- **Your task**
Reproduce word for word the stretch of the sermon extract below from "Summary: It’s easy" through "Jesus healed her.".

===== Page extract

Summary: It’s easy to say we’ll follow him anywhere, Jesus tells us to be sure we know the terms and conditions

And so Jesus prepares to end his day and leave Capernaum. Following the morning of teaching Christ and his disciples began the walk back to the town of Capernaum. Remember that it was during that time that he was approached by the leper, whom he healed. And then as they came to the outskirts of town the Roman Centurion with the sick servant approached Jesus, and after Christ commended him for his faith he healed his servant. Then they arrived at Peter’s house for supper only to find Peter’s Mother in law was ill in bed and Jesus healed her.

After supper a number of people who were sick or demon possessed were brought to Jesus, and he cast out the demons and healed those who were sick. Not a bad days work. But it was time to move on, and so they headed for the beach where Peter kept his boat and it was as they prepared to head out across the Sea of Galilee that we witness the encounter that Karen read for us earlier.

Have you ever been captivated by a person? Bought into their vision and their dreams and wanted to hook your wagon to their star? And maybe you did, and maybe you didn’t or maybe you did for a little while. When I was a teenager I was enamoured with Pierre Trudeau, in retrospect I’m not sure if it was because I was truly committed to everything he believed in and everything he did, or I was just committed because it bugged my father so much. If you have to rebel politics is a fairly safe route to go.

==========
===== Material

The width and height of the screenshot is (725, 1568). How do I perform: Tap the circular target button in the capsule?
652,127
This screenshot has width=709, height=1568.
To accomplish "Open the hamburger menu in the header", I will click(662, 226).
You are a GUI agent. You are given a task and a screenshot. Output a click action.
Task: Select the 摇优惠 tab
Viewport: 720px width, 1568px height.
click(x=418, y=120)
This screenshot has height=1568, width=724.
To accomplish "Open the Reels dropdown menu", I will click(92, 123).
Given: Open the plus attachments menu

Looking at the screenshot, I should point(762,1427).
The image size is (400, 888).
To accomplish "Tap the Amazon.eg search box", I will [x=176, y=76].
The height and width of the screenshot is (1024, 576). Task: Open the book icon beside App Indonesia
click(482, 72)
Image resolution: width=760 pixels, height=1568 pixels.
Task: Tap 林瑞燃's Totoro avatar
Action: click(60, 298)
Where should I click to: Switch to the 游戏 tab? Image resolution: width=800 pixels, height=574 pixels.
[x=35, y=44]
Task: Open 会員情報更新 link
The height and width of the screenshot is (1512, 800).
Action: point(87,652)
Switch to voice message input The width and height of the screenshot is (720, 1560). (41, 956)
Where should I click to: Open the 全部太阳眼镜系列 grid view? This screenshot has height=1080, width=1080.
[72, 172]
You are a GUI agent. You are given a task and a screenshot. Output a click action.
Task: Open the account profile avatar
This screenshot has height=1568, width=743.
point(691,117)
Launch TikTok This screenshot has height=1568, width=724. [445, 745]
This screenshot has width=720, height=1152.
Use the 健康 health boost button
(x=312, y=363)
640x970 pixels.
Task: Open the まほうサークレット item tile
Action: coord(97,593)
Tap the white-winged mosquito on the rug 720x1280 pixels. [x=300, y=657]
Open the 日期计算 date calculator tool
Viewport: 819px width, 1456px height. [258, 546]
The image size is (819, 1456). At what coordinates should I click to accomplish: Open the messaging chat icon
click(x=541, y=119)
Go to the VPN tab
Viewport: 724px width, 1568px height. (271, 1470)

==========

- **Written reply**
Summary: It’s easy to say we’ll follow him anywhere, Jesus tells us to be sure we know the terms and conditions

And so Jesus prepares to end his day and leave Capernaum. Following the morning of teaching Christ and his disciples began the walk back to the town of Capernaum. Remember that it was during that time that he was approached by the leper, whom he healed. And then as they came to the outskirts of town the Roman Centurion with the sick servant approached Jesus, and after Christ commended him for his faith he healed his servant. Then they arrived at Peter’s house for supper only to find Peter’s Mother in law was ill in bed and Jesus healed her.